If the driver has insurance, it usually covers the visit and any subsequent test in a sleep lab or using a portable unit at home – a less-expensive option that in some ways is more appealing. In others, not so much, speculates Rosarion, given less-than-ideal diagnostic capabilities: “I prefer to send the person to a sleep expert and have them evaluated with a formal sleep study” in a lab. 

Rosarion says congressional attention to apnea with last year’s legislation raised awareness in the medical community and among drivers about the condition. That legislation pulled back the reins on FMCSA’s piecemeal approach by requiring that any new apnea regulation go through a formal rulemaking.

In addition, the National Registry of Certified Medical Examiners’ institution this year has been reinforcing a lot of the guidance that exists on the condition, Stanton notes. “The actual training that the medical examiners must get to be certified [and listed in] the National Registry is not administered by FMCSA,” he says. It’s administered by outside training organizations, per FMCSA’s guidance, so the exact training materials that a medical examiner gets may vary, he says. 

Stanton says this variability is problematic, given the difficulty to access documents to determine what guidance on apnea is being taught and thus how to advise a particular driver.

Last May, the registry finally went live, requiring drivers to use only examiners listed within it. During Rosarion’s December 2012 training, guidance for apnea screening specified 33 as a BMI cutoff, above which drivers should be considered at-risk. 

“There are pretty clear guidelines,” he says, which originate with FMCSA’s 2008 Medical Expert Panel recommendations. The patient’s “neck size is also a risk factor – a 17-inch [or larger] neck for a guy, 16 for a woman.”

But in documents obtained by Overdrive from a medical examiner who wished to remain anonymous, another set of training materials hews more closely to the MRB/MCSAC’s joint recommendations issued in early 2012, specifying the BMI cutoff at 35. Crucially, the procedure outlined in these documents called for a one-month waiting period for a driver treated with the most common method, a continuous positive airway pressure (CPAP) machine, and longer for those treated surgically. No conditional short-term temporary certification is specified as an option to examiners. 

An agency official speaking on background noted that FMCSA’s brief eight-page guidance on the training curriculum has only a few references to sleep apnea. On its page listing organizations providing training to be certified for the NRCME, FMCSA washes its hands of the actual content of the training with a disclaimer: “It is the responsibility of the medical examiner applicant to determine if the training provided by an organization meets the requirements of FMCSA’s regulations.”

Q: Can an employer fire or refuse to hire me on account of a sleep apnea diagnosis?

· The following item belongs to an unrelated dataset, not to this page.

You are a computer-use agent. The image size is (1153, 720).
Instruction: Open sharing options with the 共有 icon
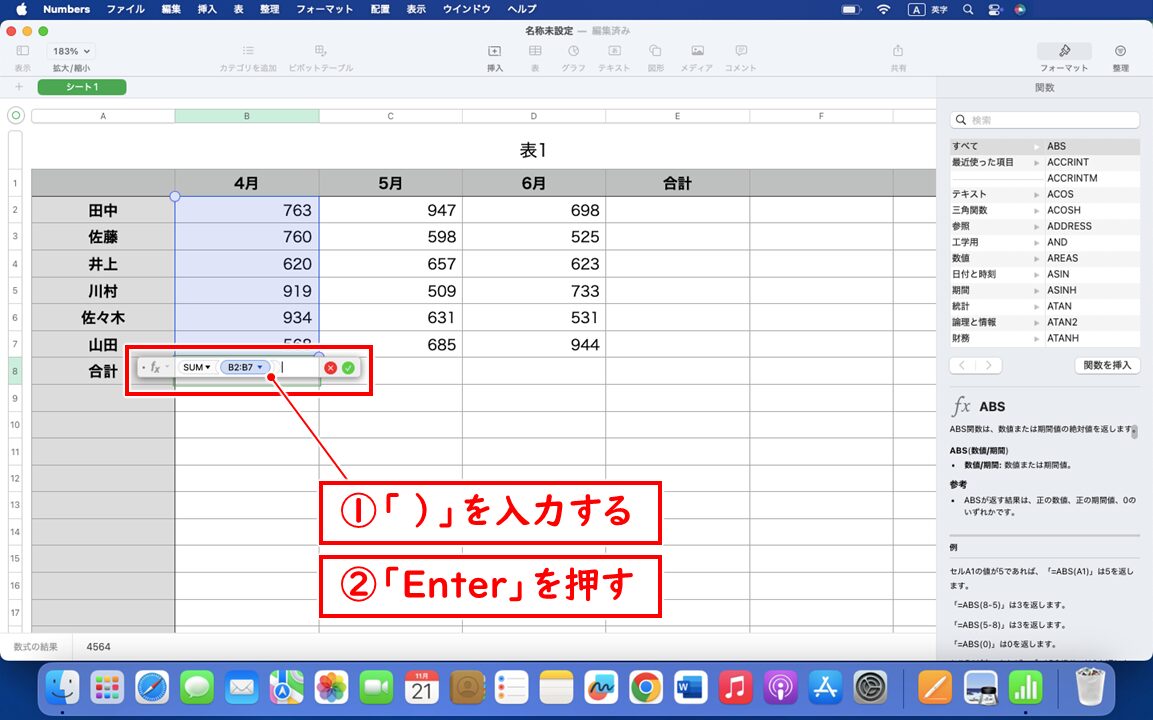click(897, 55)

With no clear-cut approach to screening and treatment, many examiners, says Stanton, err on the side of caution. “Medical examiners are scared about their liability exposure in the event of a driver they did an exam on later being involved in an accident where sleep apnea was a contributing causal factor,” says Stanton, referencing rumors of cases settled out of court with no public documentation. “The problem is until a case goes to trial and there’s some public clarification of an examiner’s liability exposure and FMCSA is able to set standards, the medical examiners are trying to cover their anatomy.” 

That means more testing, at more expense to drivers, with increased chances of being taken off the road before a diagnosis is reached.

At once, as LeVan’s case illustrates, for those who truly are suffering from apnea, a silver lining to the rigamarole that many have been going through during certification exists. Following up with LeVan in August, the driver noted he was back up and running with his carrier and that CPAP treatment was proceeding well. Ultimately, “I’m glad I did get tested,” he says. “I feel much better – just all around feel great. So maybe this was an awakening for me.”